The project was apparently designed and created on a phone.

anigbrowl•2h ago
I vouched for it and encouraged others to do the same. It doesn't appear to have been flagged and a provides a detailed rationale for the project, even though I share the doubts about the overall utility.
dmitrygr•2h ago
What is the point of this? It requires a huge browser to ... show weather and a calculator, which every single device with a web browser can already do 1000x faster and with 1000x less RAM?
jchw•2h ago
When the program first boots there is a license click-through:

> Notice

> This page is licensed under the GNU General Public License v3.0 (GPLv3).

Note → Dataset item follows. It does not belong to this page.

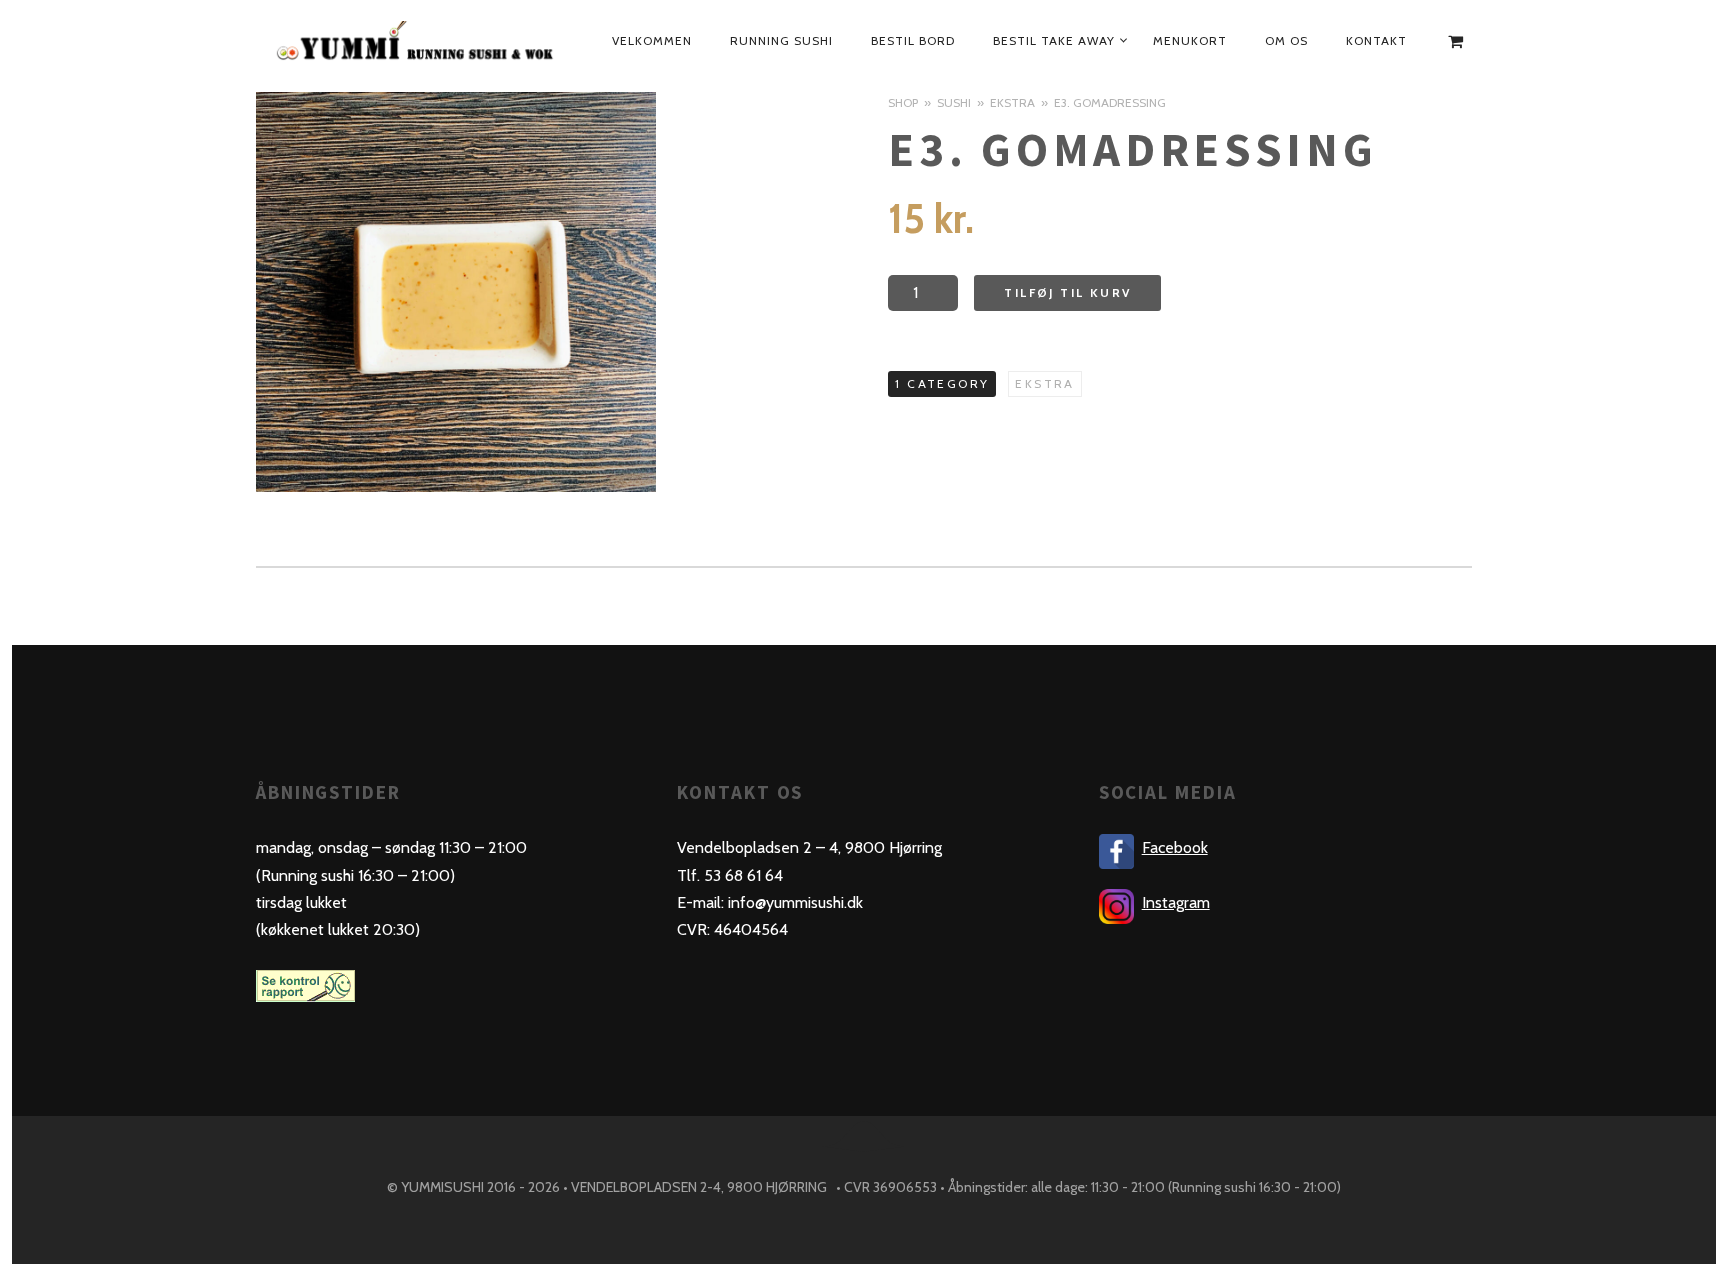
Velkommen (652, 40)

> [ ] I have read and accept the license

I am not a lawyer, but this seems wrong or at least misleading. The GPLv3 isn't a license agreement or a contract (as I understand it, though it may still fall under contract law), it's a copyright license. The GPLv3 doesn't have any restrictions to "agree" to, it merely grants the recipient the right to redistribute said software under the terms provided in the license. Thus, asking the user to "accept" the license seems odd.

Nothing wrong with informing the user that the software is free software, but I think you can safely do away with one of those checkboxes.

ranger_danger•2h ago
I don't know the legality either but I have seen many NSIS installers require you to click agree to the GPL license text.